The topic for today is forums. Do we like them or not? Are they useful or not? Do they do any good or not? I have very mixed views on forums and these views have come to the fore recently hence this post. Personally I'm not good at baring my soul to the world. I know I do it a little on here but at least I feel some sort of ownership over what appears and what replies come in. I also get the feeling that I am surrounded by like-minded people. Forums are different though and some are more in tune with how I feel than others. You may have noticed I'm an optimistic soul determined to look at the positives in my life and hope those of you out there reading what I write feel the same, unfortunately other people don't always view things in the same way and once or twice I've been shot down in flames on a forum for being too positive. Recently I'd taken to messaging people privately but then, not always sure it would be obvious that I'd messaged, posted to tell those people where to look but these posts incurred the wrath of the admin team so for my own sanity I chose to leave the forum. To be fair to them at that point I received an apology and we exchanged a couple of emails the final one of which you can read below (for background they had asked me to tell them about inappropriate advice being given and by whom). Let me know what you think.
I can’t recall specific advice and am not going to give names (although I’ve noticed who they are so am at a loss to know why you can’t see them) but I find it difficult to understand how a team that monitors posts to such an extent that my two telling members I have started a conversation with them are picked up on and removed can miss or ignore inappropriate comments. What concerns me about the ......................... forum is that people who don’t understand dementia are posting on there and those comments are being read by people new to all of this who may take the information as fact.
Athread was started by someone whose husband would only watch ITV3 and endless repeats of Midsomer Murders etc. This thread went on a while with people stating how it was driving them mad and if they had to sit through another episode of ........... they would scream. There were others where spouses said what they did to occupy themselves when that happened which were helpful but then one member just stated that she was sick of it all and so had banned the channel. Anyone who was new to dementia could read that and think it was an appropriate action but the comment wasn’t challenged by admin.
One member said that her husband kept soiling the toilet and then trying to clean it up with a towel. She had apparently tried shouting at him, had tried to explain that he shouldn’t do it and had also given him cloths and cleaning stuff and made him clean it properly. Again no-one from admin stepped in to explain that this wasn’t appropriate or even why it wasn’t appropriate.
There are endless instances of this type of comment and I’m not the only person who says they have to restrain themselves from saying exactly what they think when they read these.

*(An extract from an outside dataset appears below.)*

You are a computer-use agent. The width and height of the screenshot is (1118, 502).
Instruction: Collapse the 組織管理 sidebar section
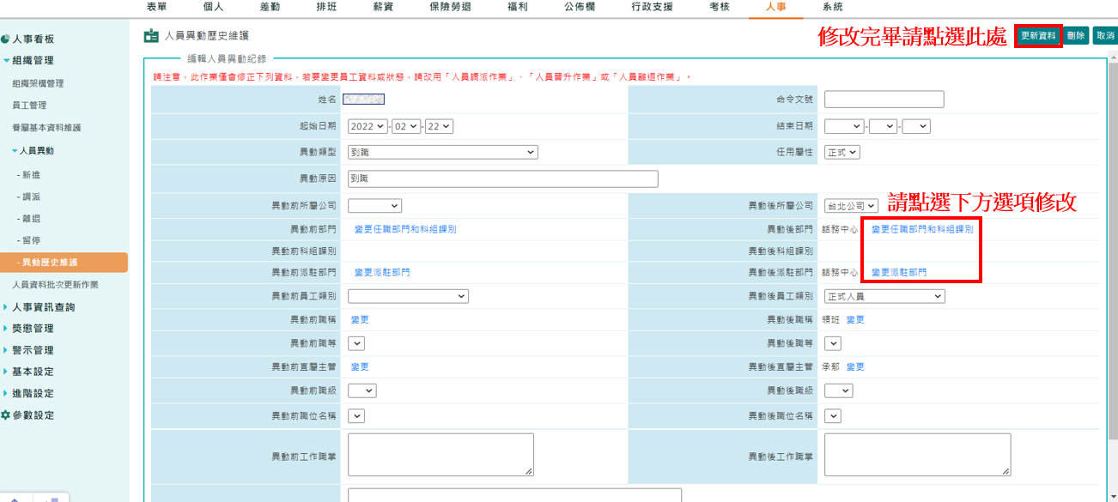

I’m sure you’re going to say this isn’t your role but if not yours then whose? And why can you refrain from telling people they’re wrong about such important things but pick me up on the fact that I have posted to tell people I’ve contacted them privately? I’m also sure you’re going to tell me I have a role to play in giving advice but people are far more likely to listen to someone from admin than to another member and how do they know I know what I’m talking about if other comments are left to stand.
Several times I’ve read posts such as those above and worried for the well-being of the person living with dementia. I also find the terms used hugely derogatory. ‘My PWD’ (PWD stands for 'person with dementia' for those not in the know) is my least favourite but there are lots more. Again it sends out the wrong message to those new to it all.
My other concern is for those members who are living with dementia. I’m very sure they won’t just read comments on their section of the forum and if you’re not saying when something is inappropriate how is that making them feel?
I do think the forum could have a valuable part to play not only in the fight against dementia but also in allowing people to live well with it. Unfortunately as it stands I really don’t think that’s possible and I would rather have nothing to do with it especially as there are other forums out there which are far more positive'.